Mais il y a plus alarmant encore. Bugajski argumente que le but ne devrait pas être l’autodétermination des territoires séparatistes de Russie, mais plutôt l’annexion de ces terres à d’autres pays. « Certaines régions pourraient rejoindre des pays comme la Finlande, l’Ukraine, la Chine et le Japon, auxquels Moscou a pris des territoires par la force. »
Inutile de dire qu’il est impossible d’imaginer pareille chose sans que se déclenchent une ribambelle de conflits, à l’image des guerres yougoslaves. Sauf que dans ce cas, directement responsables de l’ouverture des hostilités, les États-Unis seraient à portée de 6800 têtes nucléaires.
Qui est donc ce Janusz Bugajski, et au nom de qui parle-t-il ?
D’après la biographie de l’auteur de l’article, il est chercheur principal au Center for European Policy Analysis, un club de réflexion sis à Washington. Sauf que ce cercle n’est pas un forum de discussion banal : Au lieu d’être financé par les fondations attitrées et des va-t-en-guerre cousus d’or, ses bailleurs de fonds sont principalement des organes gouvernementaux, dont le département d’État, le département de la Défense, la Mission des États-Unis auprès de l’OTAN, la National Endowment for Democracy parrainée par le régime, aussi bien que d’authentiques entreprises spécialisées dans la défonce, Raytheon, Bell Helicopter, BAE Systems, Lockheed Martin et Textron. Bugajski, quant à lui, préside le programme d’études de la région Sud et Centre Europe, à l’Institut des services étrangers du département d’État.

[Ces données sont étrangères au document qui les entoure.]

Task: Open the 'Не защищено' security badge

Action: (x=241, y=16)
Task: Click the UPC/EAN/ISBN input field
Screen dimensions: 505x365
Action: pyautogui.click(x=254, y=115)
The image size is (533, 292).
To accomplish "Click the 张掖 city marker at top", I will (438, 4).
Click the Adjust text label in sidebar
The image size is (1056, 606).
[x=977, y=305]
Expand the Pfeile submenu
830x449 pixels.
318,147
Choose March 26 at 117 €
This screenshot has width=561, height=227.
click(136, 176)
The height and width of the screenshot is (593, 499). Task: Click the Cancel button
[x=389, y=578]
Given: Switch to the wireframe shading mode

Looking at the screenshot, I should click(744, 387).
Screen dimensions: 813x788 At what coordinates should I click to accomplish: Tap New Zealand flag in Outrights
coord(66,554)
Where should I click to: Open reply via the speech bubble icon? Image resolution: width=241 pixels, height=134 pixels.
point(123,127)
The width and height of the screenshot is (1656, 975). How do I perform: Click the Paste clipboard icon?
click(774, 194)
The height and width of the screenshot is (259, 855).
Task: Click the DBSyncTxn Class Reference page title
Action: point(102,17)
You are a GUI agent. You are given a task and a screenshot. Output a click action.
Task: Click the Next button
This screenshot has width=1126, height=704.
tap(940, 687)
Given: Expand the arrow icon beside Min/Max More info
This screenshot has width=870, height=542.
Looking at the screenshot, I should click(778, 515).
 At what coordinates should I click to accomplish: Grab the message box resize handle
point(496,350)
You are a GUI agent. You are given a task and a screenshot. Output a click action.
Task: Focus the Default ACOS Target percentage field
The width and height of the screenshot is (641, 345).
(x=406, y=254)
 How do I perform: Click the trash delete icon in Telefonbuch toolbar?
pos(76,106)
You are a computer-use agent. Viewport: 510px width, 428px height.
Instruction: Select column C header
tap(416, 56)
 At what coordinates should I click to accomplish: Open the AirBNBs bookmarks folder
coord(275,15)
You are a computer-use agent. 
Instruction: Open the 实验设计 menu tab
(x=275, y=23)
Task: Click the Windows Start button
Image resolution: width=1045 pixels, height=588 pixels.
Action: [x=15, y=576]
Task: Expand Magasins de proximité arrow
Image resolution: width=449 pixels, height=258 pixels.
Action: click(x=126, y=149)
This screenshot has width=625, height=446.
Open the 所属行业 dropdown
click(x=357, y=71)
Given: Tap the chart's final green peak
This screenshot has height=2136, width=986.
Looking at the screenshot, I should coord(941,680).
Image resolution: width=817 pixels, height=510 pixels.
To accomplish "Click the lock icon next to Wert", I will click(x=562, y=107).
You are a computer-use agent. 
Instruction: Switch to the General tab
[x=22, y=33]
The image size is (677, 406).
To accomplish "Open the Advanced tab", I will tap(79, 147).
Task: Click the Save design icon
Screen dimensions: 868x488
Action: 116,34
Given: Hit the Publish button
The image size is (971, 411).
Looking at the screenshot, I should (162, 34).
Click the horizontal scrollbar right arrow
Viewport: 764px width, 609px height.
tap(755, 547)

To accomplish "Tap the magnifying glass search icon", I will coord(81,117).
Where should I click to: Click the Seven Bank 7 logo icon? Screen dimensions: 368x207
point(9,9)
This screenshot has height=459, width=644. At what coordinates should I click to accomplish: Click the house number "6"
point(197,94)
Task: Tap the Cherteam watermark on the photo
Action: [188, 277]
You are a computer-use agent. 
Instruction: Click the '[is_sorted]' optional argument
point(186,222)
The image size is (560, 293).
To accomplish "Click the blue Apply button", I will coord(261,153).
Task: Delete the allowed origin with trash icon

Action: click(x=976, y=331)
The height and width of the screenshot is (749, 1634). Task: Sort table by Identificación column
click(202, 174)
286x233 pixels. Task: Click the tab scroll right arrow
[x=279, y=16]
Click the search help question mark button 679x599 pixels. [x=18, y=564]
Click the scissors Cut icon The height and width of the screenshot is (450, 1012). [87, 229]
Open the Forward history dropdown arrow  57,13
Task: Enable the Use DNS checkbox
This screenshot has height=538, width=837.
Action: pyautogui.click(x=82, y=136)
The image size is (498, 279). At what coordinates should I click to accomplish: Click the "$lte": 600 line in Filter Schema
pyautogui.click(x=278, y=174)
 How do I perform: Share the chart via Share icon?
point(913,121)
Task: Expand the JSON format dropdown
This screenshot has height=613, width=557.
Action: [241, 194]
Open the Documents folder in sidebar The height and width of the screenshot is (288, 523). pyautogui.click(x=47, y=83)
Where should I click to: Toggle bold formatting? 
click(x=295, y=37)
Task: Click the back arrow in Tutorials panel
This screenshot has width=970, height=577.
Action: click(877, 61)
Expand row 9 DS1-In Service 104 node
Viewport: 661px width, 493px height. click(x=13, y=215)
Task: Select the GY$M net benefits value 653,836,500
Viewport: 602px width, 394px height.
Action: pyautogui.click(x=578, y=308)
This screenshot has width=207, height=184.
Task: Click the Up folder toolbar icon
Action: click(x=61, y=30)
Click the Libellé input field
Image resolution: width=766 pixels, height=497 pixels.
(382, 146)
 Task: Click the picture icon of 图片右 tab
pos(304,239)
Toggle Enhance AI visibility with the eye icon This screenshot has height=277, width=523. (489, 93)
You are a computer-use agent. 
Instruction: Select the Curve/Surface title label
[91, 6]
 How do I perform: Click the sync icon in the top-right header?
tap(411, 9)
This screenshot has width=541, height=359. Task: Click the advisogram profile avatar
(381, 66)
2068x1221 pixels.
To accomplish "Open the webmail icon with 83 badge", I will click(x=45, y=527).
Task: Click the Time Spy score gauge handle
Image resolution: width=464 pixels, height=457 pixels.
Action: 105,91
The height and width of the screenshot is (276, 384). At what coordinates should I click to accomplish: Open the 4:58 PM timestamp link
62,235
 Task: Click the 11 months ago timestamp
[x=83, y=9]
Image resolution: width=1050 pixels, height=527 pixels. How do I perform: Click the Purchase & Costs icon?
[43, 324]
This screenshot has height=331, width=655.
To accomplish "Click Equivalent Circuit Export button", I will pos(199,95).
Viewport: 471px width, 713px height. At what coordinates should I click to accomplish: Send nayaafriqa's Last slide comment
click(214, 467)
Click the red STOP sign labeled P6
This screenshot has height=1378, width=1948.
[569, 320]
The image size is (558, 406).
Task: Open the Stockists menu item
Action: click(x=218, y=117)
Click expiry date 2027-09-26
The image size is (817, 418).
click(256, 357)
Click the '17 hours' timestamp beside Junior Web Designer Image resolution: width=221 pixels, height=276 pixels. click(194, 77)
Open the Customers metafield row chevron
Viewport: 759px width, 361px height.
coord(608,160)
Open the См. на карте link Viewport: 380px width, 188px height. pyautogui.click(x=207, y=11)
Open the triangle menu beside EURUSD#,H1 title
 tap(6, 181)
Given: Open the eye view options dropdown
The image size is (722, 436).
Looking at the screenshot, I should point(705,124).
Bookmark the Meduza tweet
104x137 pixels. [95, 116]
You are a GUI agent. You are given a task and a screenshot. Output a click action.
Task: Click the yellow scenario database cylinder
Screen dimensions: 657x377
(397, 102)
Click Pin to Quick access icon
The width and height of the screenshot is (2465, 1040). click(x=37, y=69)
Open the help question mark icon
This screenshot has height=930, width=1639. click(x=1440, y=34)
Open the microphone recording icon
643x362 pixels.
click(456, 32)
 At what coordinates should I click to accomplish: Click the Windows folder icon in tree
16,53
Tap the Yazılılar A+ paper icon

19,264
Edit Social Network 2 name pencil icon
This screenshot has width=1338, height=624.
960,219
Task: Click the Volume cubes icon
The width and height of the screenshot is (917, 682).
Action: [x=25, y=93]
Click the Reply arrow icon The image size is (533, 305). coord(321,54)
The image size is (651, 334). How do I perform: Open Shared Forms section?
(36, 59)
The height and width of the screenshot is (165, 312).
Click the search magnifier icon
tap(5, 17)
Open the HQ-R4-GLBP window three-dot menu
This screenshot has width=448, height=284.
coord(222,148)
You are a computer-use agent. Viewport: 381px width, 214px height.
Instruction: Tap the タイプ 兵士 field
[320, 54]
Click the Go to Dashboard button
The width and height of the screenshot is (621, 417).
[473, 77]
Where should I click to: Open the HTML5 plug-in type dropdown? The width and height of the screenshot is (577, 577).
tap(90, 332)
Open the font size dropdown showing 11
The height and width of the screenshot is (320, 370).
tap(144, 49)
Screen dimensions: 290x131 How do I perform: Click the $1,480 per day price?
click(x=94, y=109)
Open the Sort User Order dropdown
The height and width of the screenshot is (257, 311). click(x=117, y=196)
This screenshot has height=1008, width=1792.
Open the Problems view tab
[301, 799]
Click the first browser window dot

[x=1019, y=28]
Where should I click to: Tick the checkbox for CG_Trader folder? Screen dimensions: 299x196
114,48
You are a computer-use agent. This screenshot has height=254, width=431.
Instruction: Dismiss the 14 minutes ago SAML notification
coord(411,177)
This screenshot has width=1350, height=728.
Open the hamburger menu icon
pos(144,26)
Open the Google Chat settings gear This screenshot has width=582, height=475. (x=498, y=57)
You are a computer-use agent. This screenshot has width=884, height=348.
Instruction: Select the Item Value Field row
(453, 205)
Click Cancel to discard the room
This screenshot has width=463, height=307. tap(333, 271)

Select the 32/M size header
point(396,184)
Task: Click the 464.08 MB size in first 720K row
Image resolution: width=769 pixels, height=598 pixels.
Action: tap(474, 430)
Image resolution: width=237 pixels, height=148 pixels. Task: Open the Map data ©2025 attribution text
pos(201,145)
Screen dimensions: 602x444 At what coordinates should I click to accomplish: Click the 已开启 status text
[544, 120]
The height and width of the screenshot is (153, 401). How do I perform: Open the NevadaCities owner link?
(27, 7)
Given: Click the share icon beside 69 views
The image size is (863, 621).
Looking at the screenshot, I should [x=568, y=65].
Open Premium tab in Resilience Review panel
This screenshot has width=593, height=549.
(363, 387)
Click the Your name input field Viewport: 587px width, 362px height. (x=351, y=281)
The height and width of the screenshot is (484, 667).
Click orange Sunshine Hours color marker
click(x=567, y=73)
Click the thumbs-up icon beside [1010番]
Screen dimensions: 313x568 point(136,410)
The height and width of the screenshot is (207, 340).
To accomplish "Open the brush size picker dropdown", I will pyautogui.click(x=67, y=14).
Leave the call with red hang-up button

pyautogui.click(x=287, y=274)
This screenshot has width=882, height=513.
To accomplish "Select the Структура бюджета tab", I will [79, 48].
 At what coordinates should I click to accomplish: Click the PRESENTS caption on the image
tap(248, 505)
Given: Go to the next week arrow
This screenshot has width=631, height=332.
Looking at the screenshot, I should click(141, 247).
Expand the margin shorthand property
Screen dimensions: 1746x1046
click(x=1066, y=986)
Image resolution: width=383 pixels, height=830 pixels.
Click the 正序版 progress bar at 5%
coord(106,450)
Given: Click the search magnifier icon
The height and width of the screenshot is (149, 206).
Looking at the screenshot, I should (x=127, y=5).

Pour clarifier ce que veut réellement dire ce binz, on pourrait comparer ça à un Russe en lien étroit avec le Kremlin et les fabricants d’armes, qui raconterait que le Kremlin doit trouver le moyen de désintégrer les États-Unis et, si possible, de faire absorber les morceaux par le Mexique et le Canada. (Ce scénario n’est hélas [heureusement, NdT] pas aussi tiré par les cheveux qu’il l’aurait été il y a quelques années ; en Californie, des milliers de gens parlent ouvertement de Calexit, et au Mexique, bien plus parlent de reconquista.)
Sur ces entrefaites, il serait dur à avaler qu’une voix quasi officielle, du genre de celle de Bugajski, plaide en faveur d’une démarche similaire vis-à-vis de la Chine. Celle-ci a ses propres régions indociles, et du point de vue géopolitique, pour les États-Unis, le danger qu’elle représente n’est ni plus, ni moins grand que la Russie. L’une des raisons du danger pourrait être que les Chinois voient dans une demande des États-Unis, qui exigerait la sécession des Tibétains ou des Ouïghours, une grave intrusion dans leurs affaires intérieures, contrairement à la Russie, qui a l’air de n’avoir ni remarqué, ni même été contrariée par l’outrecuidante proposition de Bugajski.
À vrai dire, de même qu’il est plus légal qu’illégal de déclencher de véritables scandales à Washington, le plus fâcheux dans cette affaire, c’est que peu de gens là-bas, si ce n’est aucun, n’ont critiqué la déclaration de guerre virtuelle de Bugajski.
Or, il faudrait pourtant s’en inquiéter. C’est le genre de provocation d’où sortent les incidents internationaux. Et si vous êtes un contribuable étasunien, ça se fait en votre nom, et ça devrait figurer parmi les sujets du mois qui vous scandalisent.